But Wednesday’s overtime loss to the Florida Panthers — one of the Eastern Conference’s most talented teams — was a different animal (pun intended). A frustrated Carbery named names and called out “mind-boggling” and “egregious” mistakes with the puck in his postgame press conference, showing his competitive drive.
Take for example the Panthers’ overtime game-winner 15 seconds into the frame.
“Kuzy out of position,” Carbery said, not mincing words. “He chased down ice and then lost a foot race. If you’re going to chase down ice, you can’t get beat and he got beat.”
The Russian pivot, staring at the Panthers’ Evan Rodrigues about to breakout from behind their own net, got caught flat-footed and lackadaisical as Sam Reinhart sprinted up the ice down the right wing. A quick pass to Aleksander Barkov at center ice quickly created a two-on-one where Reinhart, the Panthers’ leading-scorer, beat a shrinking-in-net Darcy Kuemper on his forehand.

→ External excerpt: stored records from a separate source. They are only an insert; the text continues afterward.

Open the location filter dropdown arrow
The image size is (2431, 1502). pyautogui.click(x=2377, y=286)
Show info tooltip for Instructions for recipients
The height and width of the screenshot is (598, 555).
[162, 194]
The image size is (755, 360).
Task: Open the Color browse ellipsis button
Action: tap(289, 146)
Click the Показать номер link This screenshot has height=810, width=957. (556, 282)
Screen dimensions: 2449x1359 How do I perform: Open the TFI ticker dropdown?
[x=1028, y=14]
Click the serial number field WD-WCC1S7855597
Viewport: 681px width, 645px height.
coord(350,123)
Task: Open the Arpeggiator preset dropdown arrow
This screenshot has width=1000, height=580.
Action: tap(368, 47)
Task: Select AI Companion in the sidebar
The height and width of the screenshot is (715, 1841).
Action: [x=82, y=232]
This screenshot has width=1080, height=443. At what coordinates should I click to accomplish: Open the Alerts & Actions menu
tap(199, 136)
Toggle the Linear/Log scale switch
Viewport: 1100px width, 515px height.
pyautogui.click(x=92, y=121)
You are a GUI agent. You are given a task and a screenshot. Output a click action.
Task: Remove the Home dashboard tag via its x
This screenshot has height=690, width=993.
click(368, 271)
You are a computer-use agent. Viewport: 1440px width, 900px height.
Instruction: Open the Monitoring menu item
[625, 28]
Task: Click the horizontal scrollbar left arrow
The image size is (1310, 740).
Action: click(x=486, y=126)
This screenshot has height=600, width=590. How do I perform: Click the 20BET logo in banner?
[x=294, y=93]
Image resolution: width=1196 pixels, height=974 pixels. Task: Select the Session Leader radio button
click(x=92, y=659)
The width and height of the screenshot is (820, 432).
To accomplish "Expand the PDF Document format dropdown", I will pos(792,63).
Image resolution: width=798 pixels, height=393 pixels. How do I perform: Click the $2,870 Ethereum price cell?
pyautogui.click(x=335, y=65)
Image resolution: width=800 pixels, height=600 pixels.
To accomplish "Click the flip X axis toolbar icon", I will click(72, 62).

Full postgame media availability with head coach Spencer Carbery following this evening's contest against Florida.#CapsCats pic.twitter.com/rEdkCMY6ux
— Washington Capitals (@Capitals) November 9, 2023
Aliaksei Protas couldn’t escape Carbery’s wrath either, after the Belorussian forward offered a cliche response postgame about how the Caps need to learn how to play with lead better.
“Yeah, I don’t know if I agree with him because I can tell you this, we haven’t had the lead very much this year,” Carbery said while exhibiting a frustrated laugh. “So I don’t know the sample size he’s going off of exactly. What did we have it for five minutes tonight? We score, [Carbery looks at game sheet] we had it for seven minutes.
“Maybe the three minutes at the start of the third were fine. We started to panic a little bit and showed our youth in some situations where we just threw it away. So I mean, fair observation in tonight in a three-minute situation. We need to get the lead more is what I’m focused on.”
[Editor’s note: The Capitals had the lead for 2:07 in the first period and 7:42 between the second and third periods.]
The Capitals scored the game’s first goal — an Anthony Mantha pass that deflected into the net — and only trailed for only nine minutes and 28 seconds total in regulation. Carbery admitted that liked the Capitals’ first period “for about 17 and a half minutes” but he was not happy with the second and third stanzas.
“We made some egregious mistakes with the puck that are just — against a team like them you can’t make, especially against their best people who are all feeling it tonight and buzzing around.,” Carbery said. “We just made some really really mind-boggling plays with the puck, decisions with the puck, positional stuff in the second and third period. We had a few looks. But not near our standard and what we’re capable of.
“You can’t just lose a guy and give up a backdoor tap-in,” he added. “You can’t ice the puck when we’re already tired. And there’s options. At least go skate behind the net and stop and just hold and go ‘Whew, let me reset here.’ And that’s what I felt like we did in situations where you just go, ‘What are we doing?’”
As for the Capitals having a fifth goal taken away in seven games due to either being offside or goaltending interference, Carbery could only laugh a terrorized laugh.
“We are going to start working on drills staying onside and staying away from the goalie,” he said sarcastically. “Yeah. I don’t put much into those. It’s just a string of bad luck. We’ve got other things to worry about that we can correct.”